The challenge with using a log analyzer is that entries into the logs are dependant upon the page being requested, if pages on my site receive no traffic (human or bot) these pages would not be able to be counted.
I am curious if anyone else has had this problem and what you did to solve it?
This is something that only a site engineer can solve properly, by generating tables for the various parameters available to each template. Then you'd have to do some multiplying to get an estimate of possible pages, if parameters apply in combinations. You'll still have issues if some combinations produce a null page.
Any tracking procedure will as you say get only pages that have been requested.
A link follower will not be able to deal with dropdown lists (I could be wrong, if so I want to know what link tracker will do it.)
My concerns about an estimate is that I could be 10-15% off and this could have huge implications on a financial model you build on top of this number.
On top of the financial model it would be very valuable for me to know the actual number of pages on my site as this will help show how well search engines are indexing us.
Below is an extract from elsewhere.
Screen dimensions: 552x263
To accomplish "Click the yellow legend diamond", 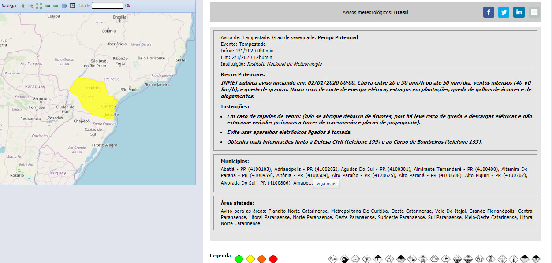I will [x=250, y=259].
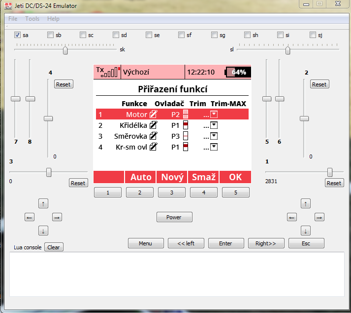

I am surely not with the only organization who has had this problem as I can only imagine that most larger companies suffer from this issue. Specifically if you have blogs, community, and directory and thus page growth is occuring from users as apposed to a centralized development cycle.
At this point I am open for any kind of an idea, even brain storming.
If page growth is coming from the outside, as in blogs or community stuff, then those pages will have been requested, right? And logs will then be recording them as new, unique URLs. Feeding raw logs to a database tool or script should give you pretty good counts and you won't need an analytics tool.
But doesn't your CMS generate page counts for you? Most do.